Many of the same bad ideas are debated all over again. While others argue, you wonder about the work you could be getting done. You doodle. You fume. You wonder why the leader doesn’t see how much valuable time is being wasted.

Sound familiar?

There are some people who just LOVE to have meetings. In some instances, it is a great replacement for actually getting some real work done. In many cases, however, a manager simply hasn’t learned how to lead a productive meeting.

Here are eight steps to follow that will produce shorter, more effective meetings:

  1. Create an objective for the meeting

  2. Create a specific agenda for the meeting
  3. Ensure that any contributor to the meeting is fully aware of his/her individual role in the meeting
  4. Establish a firm time frame for the meeting and stick to it
  5. Assign a note-taker for the meeting
  6. Record all decisions, action items, and critical information
  7. Assign process owners to all action items
  8. Distribute notes immediately following the meeting

If you follow these guidelines, you will definitely have more productive meetings, but, there is one last thing you need to do to have the best opportunity to have a productive meeting.

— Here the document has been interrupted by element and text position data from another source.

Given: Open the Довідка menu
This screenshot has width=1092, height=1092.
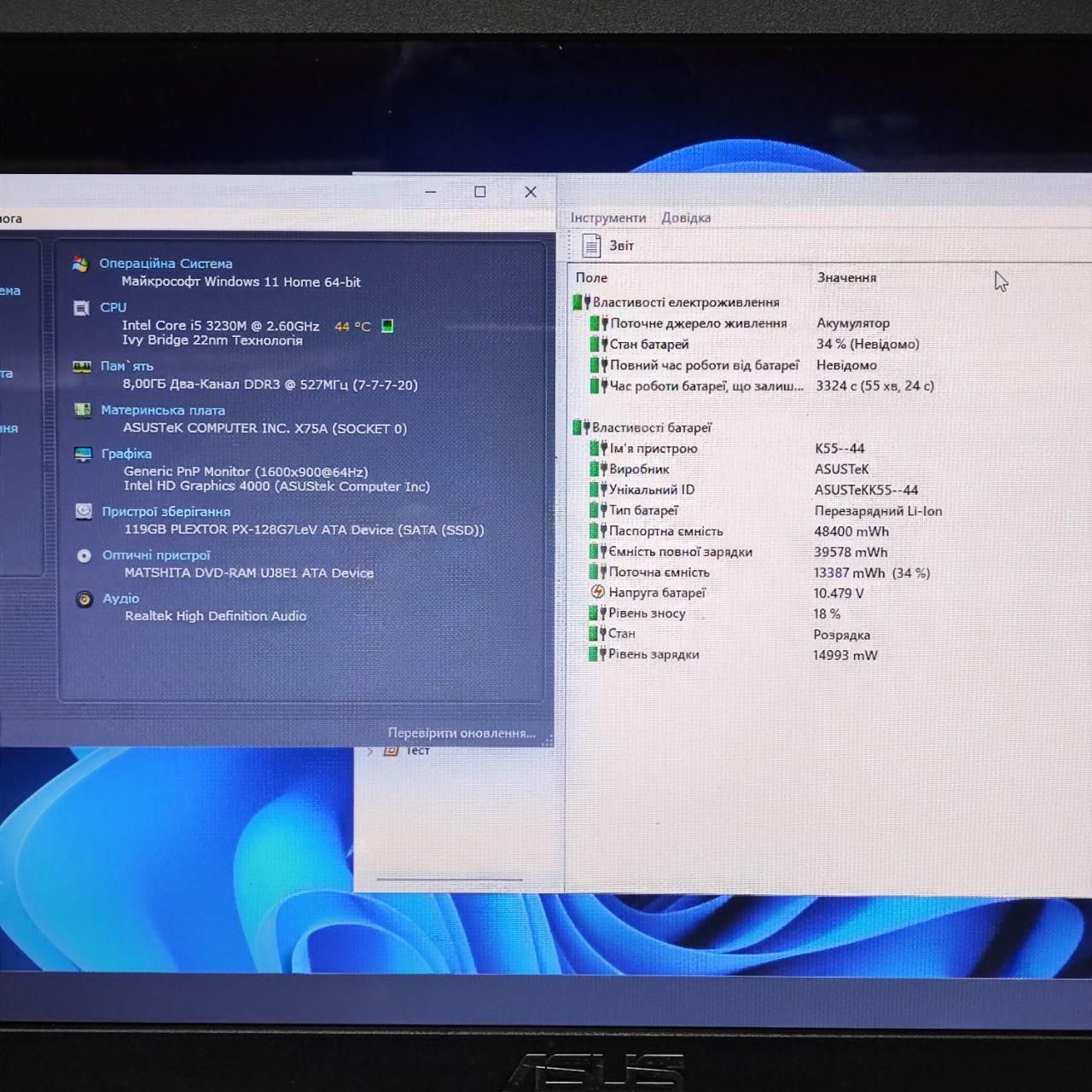Looking at the screenshot, I should pos(686,218).
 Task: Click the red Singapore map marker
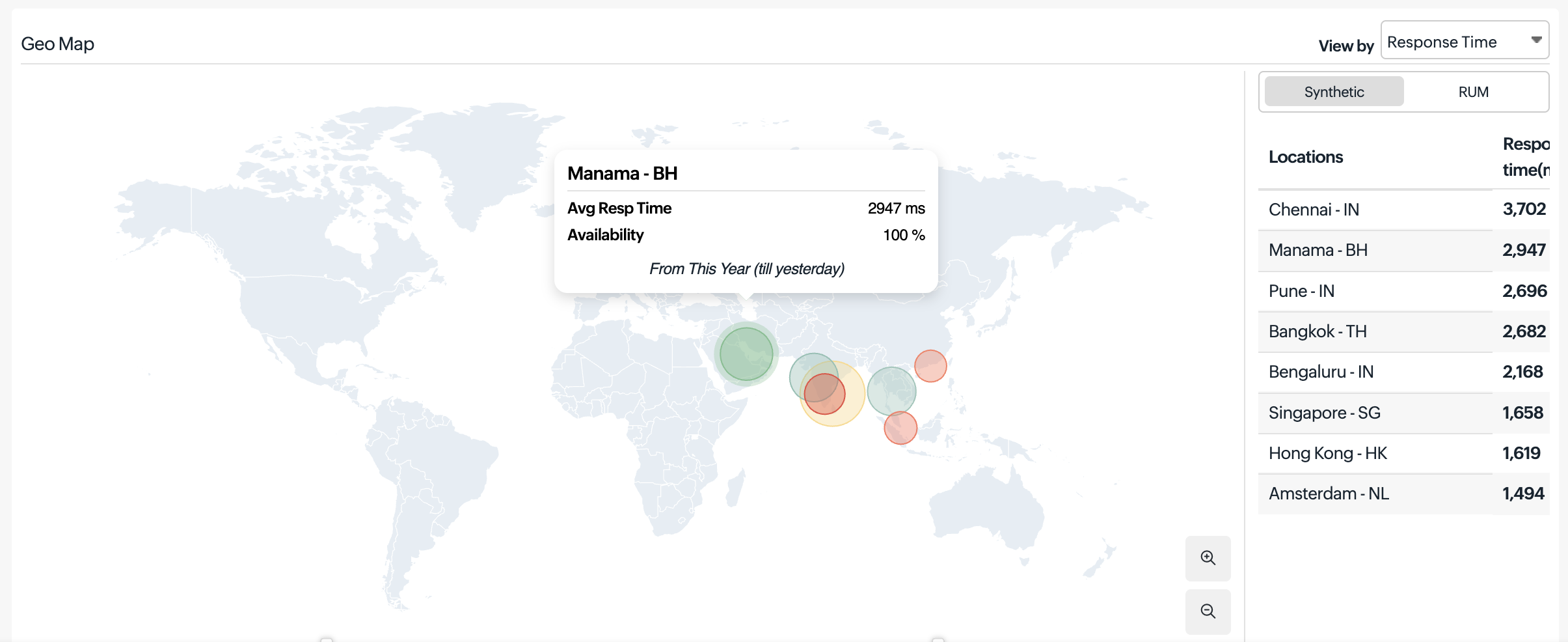[900, 428]
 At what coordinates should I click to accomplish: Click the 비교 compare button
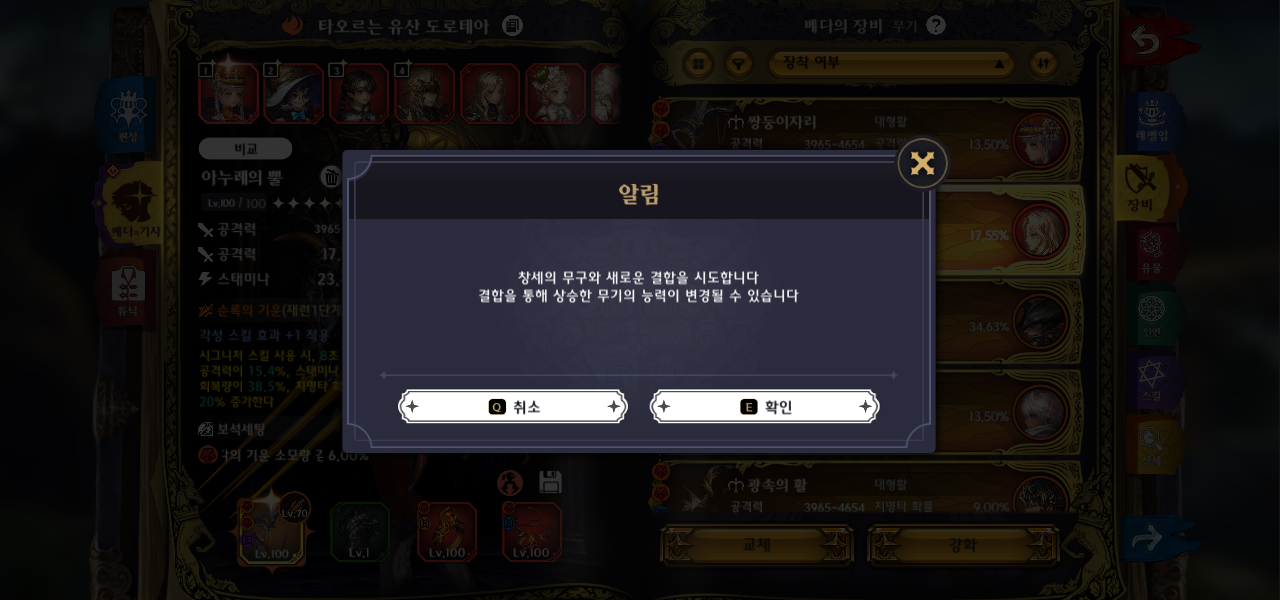point(246,149)
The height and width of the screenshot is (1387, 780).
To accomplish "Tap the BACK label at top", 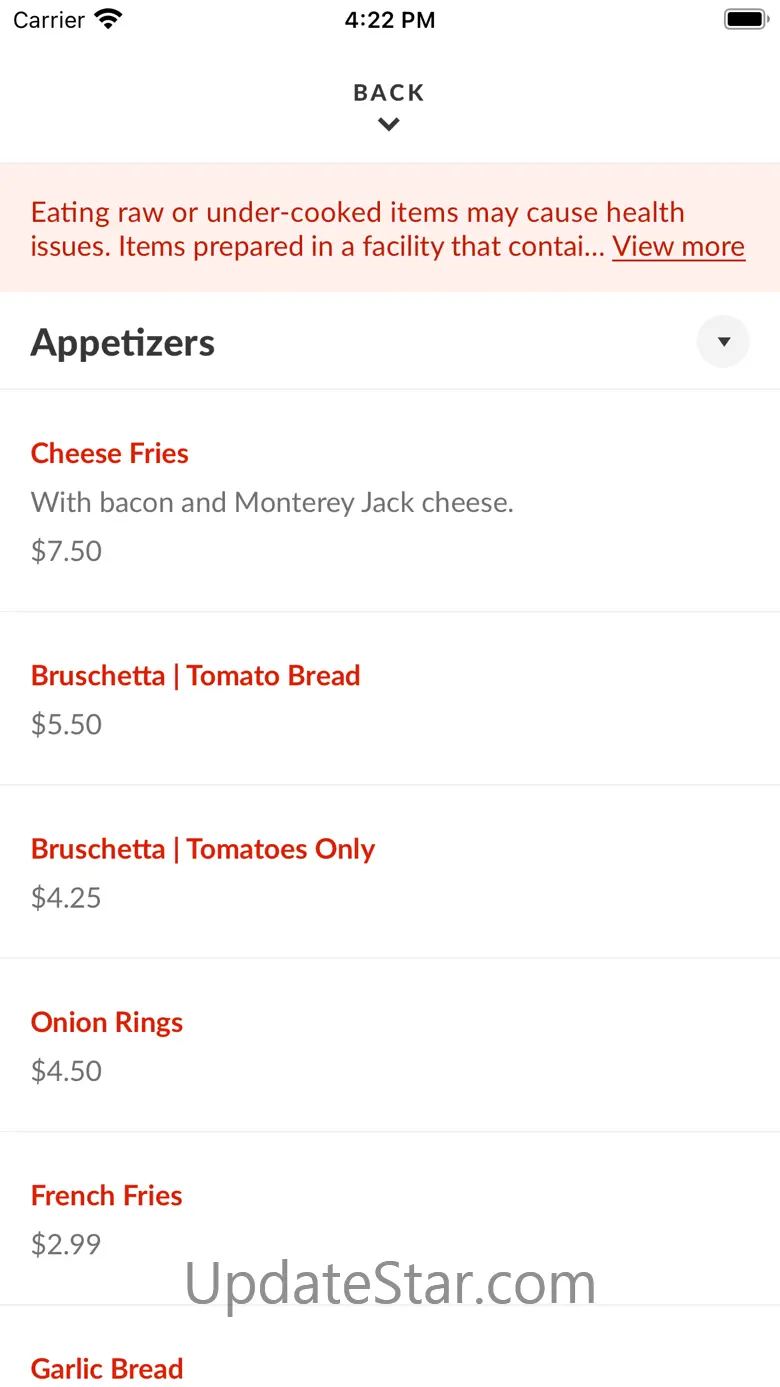I will coord(389,93).
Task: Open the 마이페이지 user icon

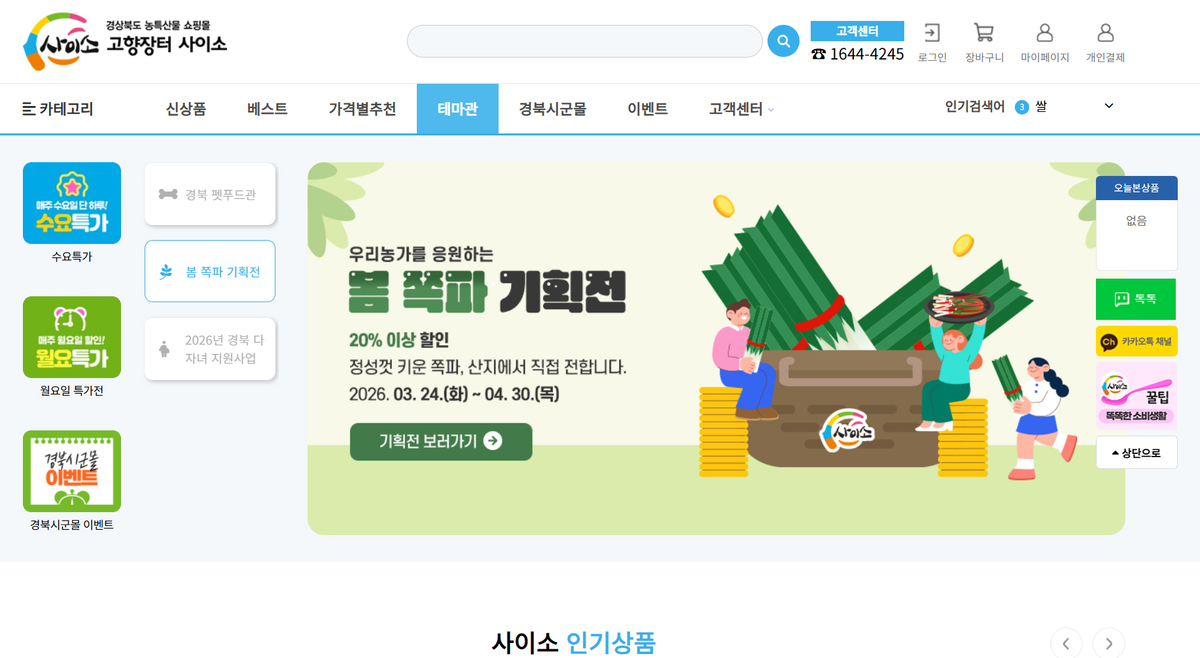Action: click(x=1045, y=33)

In the old west, people were often required to check their guns at the door – too many chances of someone drinking a little too much and shooting up the place. Because of the chance of ruining an otherwise productive meeting, might I suggest that you have meeting participants check their cell phones at the door?

OK, you don’t have to actually collect them (lots of luck with that), but before you start the meeting, insist that all participants turn off their electronic devices. In the past, meeting participants may have needed them just to stay awake, but now they will serve as a constant meeting interruption if you don’t shut them down.